Anita telah siap berangkat ke sekolah ketika Bu Kinan mengirimkan pesan untuk beristirahat memulihkan kesehatannya selama beberapa hari ke depan. Meskipun gadis itu telah menjelaskan panjang lebar jika ia sudah bisa masuk sekolah hari ini, Bu Kinan tetap bersikeras meminta Anita izin. Beliau khawatir jika Anita masuk sekolah sekarang malah membuatnya tidak fit untuk mengikuti ujian nanti.

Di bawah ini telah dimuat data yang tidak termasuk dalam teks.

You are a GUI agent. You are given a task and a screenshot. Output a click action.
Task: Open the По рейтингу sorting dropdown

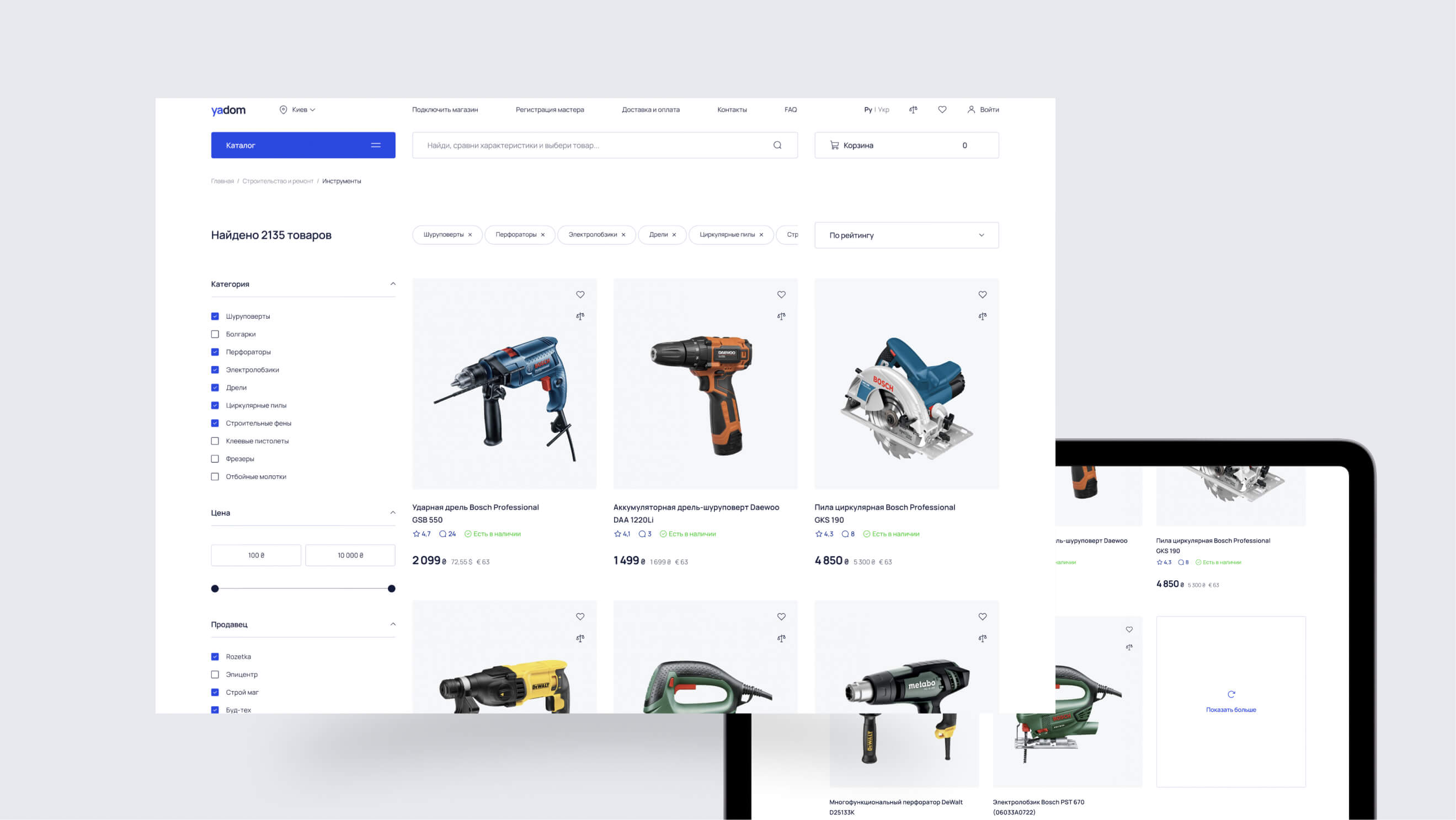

"Ya, Bu. Terima kasih atas perhatian, Ibu," balas Anita pada pesan Bu Kinan.
"Sama-sama, Nak," tutup Bu Kinan.
Karena tak jadi berangkat, Anita segera berganti pakaian dan daripada menghabiskan waktu dalam kebosanan, ia memilih untuk bersih-bersih rumah. Lagipula ia juga ibunya jarang memiliki waktu untuk itu. Tak heran jika ia mengatakan rumah ini tidak lebih dari rumah singgah untuk mereka.
Melihat rumah yang tadinya berantakan menjadi bersih membuat ia merasa bahagia. Anita beristirahat di dapur ketika melihat kulkas putih terdiam di pojok ruangan. Teringat ibunya dulu sering meninggalkan catatan tempel di sana. Namun, kebiasaan itu telah musnah ketika Ibu mengamuk mendapati Ayah selingkuh.

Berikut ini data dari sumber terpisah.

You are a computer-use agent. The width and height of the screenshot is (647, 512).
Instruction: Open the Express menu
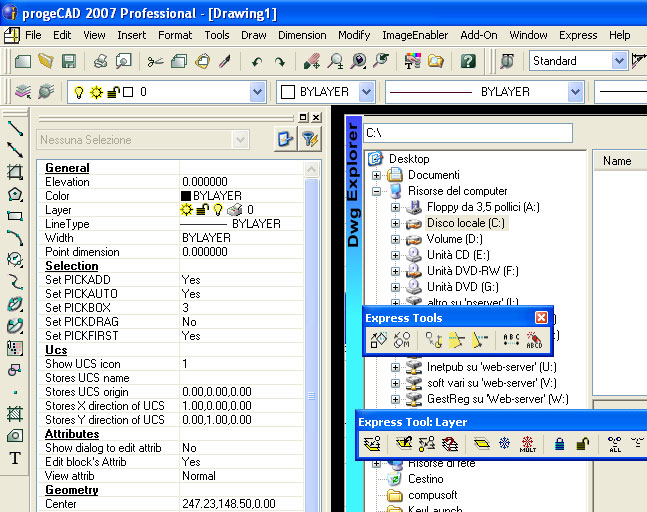click(x=578, y=35)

Gadis itu mengembuskan napas. Ia mengambil segelas air dingin kemudian berlalu pergi. Menyalakan televisi untuk sekadar menghidupkan suasana di saat ia sibuk berselancar di media sosial. Anita berhenti menggulir lini masa ketika telinganya mendengar berita siaran langsung dari televisi. Kasus bunuh diri yang ketiga kalinya terjadi di sebuah sekolah menengah atas.

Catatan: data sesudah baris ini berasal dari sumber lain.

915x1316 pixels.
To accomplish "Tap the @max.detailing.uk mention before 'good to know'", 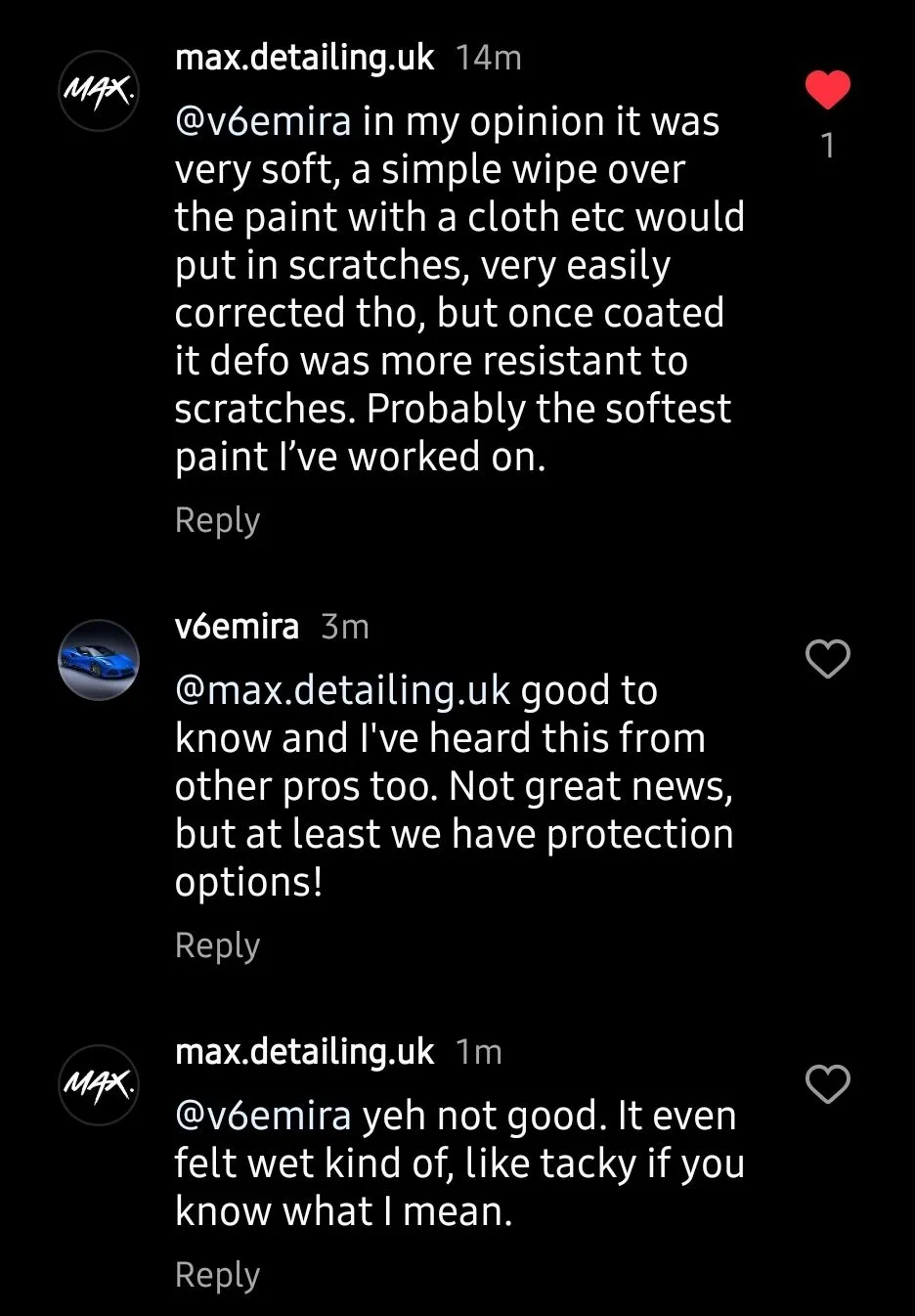I will coord(342,691).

Anita memandang secara saksama berita yang ditayangkan. Mereka yang lalu lalang, saksi-saksi kejadian, guru, kepala sekolah, hingga penjaga sekolah adalah orang yang familier di ingatan Anita. Bahkan Si Kembar Emas juga sempat diwawancarai.
Terjadinya kekacauan mendekati minggu ujian ini juga ditanggapi oleh dinas terkait. Dan karena ujian tidak bisa ditunda, maka proses belajar mengajar tetap berjalan. Bedanya pihak kepolisian akan dikerahkan untuk menjaga keamanan sekolah.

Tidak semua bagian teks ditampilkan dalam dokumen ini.